Offenbacher Kickers

So gut wie makellos

„Sind auf dem Weg zum Spitzenteam“: Der OFC startet stark in die Regionalliga-Saison und überzeugt offensiv wie defensiv.

Tanzende und hüpfende Spieler nach dem Schlusspfiff, mit Corona-Abstand und Maske feiernde 1500 Fans auf der Tribüne: Die Offenbacher Kickers machen im Herbst 2020 Lust auf mehr. Auf mehr solcher Vorstellungen wie beim hochverdienten 3:0 (1:0) gegen Hoffenheim II, auf mehr Zuschauer bei Heimspielen – und auf eine Saison, in der die Anfangseuphorie auch durch Rückschläge nicht ins Gegenteil verkehrt wird.

Schon jetzt steht fest: Der OFC steht nach vier Spieltagen so gut wie nie da seit dem Abstieg in die Fußball-Regionalliga Südwest 2013. Zehn Punkte holten die Kickers zwar nach vier Partien auch 2019/20 und 2017/18. Nie aber war die Tordifferenz (7:0) derart makellos.

Angelo Barletta war nach dem über weite Strecken überzeugenden Auftritt naturgemäß zufrieden. Dennoch trat der OFC-Trainer etwas auf die Bremse. „Wir sind noch keine Spitzenmannschaft, wir sind erst auf dem Weg dorthin.“ Barletta hatte natürlich viel Gutes gesehen: Eine variable Offensive, in der der unermüdliche Marcell Sobotta sich spät mit seinem ersten Tor für den OFC belohnte (90.). Einen Mittelstürmer Mathias Fetsch, der wie in Pirmasens geistesgegenwärtig nach Sobottas parierter Großchance den Abpraller verwertete (4.) und in der 51. Minute per Kopfball sein drittes Saisontor erzielte. Und Barletta sah natürlich auch eine Defensive, die in dieser Verfassung zu einem echten Trumpf werden könnte.

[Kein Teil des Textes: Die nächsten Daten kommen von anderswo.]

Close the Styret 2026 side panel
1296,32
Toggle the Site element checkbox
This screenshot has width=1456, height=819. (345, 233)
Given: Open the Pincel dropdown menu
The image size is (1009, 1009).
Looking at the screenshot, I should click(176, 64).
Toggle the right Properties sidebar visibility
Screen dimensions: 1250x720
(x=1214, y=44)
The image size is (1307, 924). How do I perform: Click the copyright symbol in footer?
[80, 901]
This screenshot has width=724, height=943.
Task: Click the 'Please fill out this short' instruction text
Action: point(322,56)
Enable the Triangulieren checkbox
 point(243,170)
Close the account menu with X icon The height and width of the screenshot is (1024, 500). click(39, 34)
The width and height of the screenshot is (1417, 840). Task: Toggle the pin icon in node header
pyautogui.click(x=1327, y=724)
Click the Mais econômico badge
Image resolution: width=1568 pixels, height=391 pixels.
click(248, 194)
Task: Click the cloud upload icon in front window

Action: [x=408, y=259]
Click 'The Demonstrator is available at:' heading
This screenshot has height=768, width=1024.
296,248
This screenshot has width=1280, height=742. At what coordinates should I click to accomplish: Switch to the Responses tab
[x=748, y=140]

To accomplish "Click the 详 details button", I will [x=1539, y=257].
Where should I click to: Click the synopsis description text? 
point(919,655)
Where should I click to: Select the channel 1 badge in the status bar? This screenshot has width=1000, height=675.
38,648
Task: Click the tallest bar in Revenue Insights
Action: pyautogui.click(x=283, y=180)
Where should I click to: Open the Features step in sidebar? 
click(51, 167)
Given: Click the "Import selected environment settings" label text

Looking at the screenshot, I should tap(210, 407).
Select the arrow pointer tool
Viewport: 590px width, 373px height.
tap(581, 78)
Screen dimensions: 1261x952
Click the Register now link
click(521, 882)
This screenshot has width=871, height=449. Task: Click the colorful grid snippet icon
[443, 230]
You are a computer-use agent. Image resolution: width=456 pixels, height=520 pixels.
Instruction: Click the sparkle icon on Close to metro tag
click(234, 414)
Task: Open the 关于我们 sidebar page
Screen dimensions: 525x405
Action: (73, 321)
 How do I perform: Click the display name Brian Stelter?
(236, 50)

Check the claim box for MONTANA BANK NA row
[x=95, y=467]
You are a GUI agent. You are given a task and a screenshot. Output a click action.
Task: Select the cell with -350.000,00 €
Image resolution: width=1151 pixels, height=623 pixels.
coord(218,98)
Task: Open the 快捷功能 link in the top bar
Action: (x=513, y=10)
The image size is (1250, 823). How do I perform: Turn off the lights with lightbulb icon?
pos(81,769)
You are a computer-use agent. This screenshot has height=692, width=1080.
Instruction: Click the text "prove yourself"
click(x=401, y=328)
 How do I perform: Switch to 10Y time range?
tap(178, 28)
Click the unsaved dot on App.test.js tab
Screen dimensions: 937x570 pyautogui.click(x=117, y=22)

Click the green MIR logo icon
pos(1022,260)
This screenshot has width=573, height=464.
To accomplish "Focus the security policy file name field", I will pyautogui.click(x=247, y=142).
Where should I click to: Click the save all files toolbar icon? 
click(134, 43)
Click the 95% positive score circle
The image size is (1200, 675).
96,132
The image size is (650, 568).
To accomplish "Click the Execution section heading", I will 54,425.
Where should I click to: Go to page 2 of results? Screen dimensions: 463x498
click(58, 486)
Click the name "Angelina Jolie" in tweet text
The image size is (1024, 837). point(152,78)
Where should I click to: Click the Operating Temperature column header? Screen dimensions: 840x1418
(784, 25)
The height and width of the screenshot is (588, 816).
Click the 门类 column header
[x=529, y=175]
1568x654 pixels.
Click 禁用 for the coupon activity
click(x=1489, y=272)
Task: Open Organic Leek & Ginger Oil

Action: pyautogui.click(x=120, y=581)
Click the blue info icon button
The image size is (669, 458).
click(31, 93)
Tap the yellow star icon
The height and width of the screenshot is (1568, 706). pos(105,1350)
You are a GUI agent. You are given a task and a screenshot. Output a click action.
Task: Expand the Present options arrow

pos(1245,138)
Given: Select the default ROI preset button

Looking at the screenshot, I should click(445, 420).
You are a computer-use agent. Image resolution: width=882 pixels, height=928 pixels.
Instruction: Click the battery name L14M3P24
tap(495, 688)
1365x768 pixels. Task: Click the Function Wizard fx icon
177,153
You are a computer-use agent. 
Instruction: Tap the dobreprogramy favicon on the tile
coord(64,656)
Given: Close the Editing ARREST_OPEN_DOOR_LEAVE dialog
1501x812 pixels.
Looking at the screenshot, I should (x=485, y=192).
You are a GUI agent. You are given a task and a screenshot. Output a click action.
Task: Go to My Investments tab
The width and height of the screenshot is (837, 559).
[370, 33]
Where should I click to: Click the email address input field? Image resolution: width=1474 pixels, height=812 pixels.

„Das fühlt sich schon nach Fußball an“, sagte Fetsch freudestrahlend, wählte dann aber ähnlich zurückhaltende Worte wie sein Coach: „Wir sind erst auf dem Weg Richtung Spitzenteam.“ Barletta weiß um die Strohfeuer guter Serien zum Auftakt in der Vergangenheit. „Jeder weiß, was letzte Saison passiert ist“, sagte er mit Blick auf sogar 13 Punkte zum Start und den dann folgenden Absturz. „Der richtige Stresstest fehlt uns noch“, räumt Barletta ein.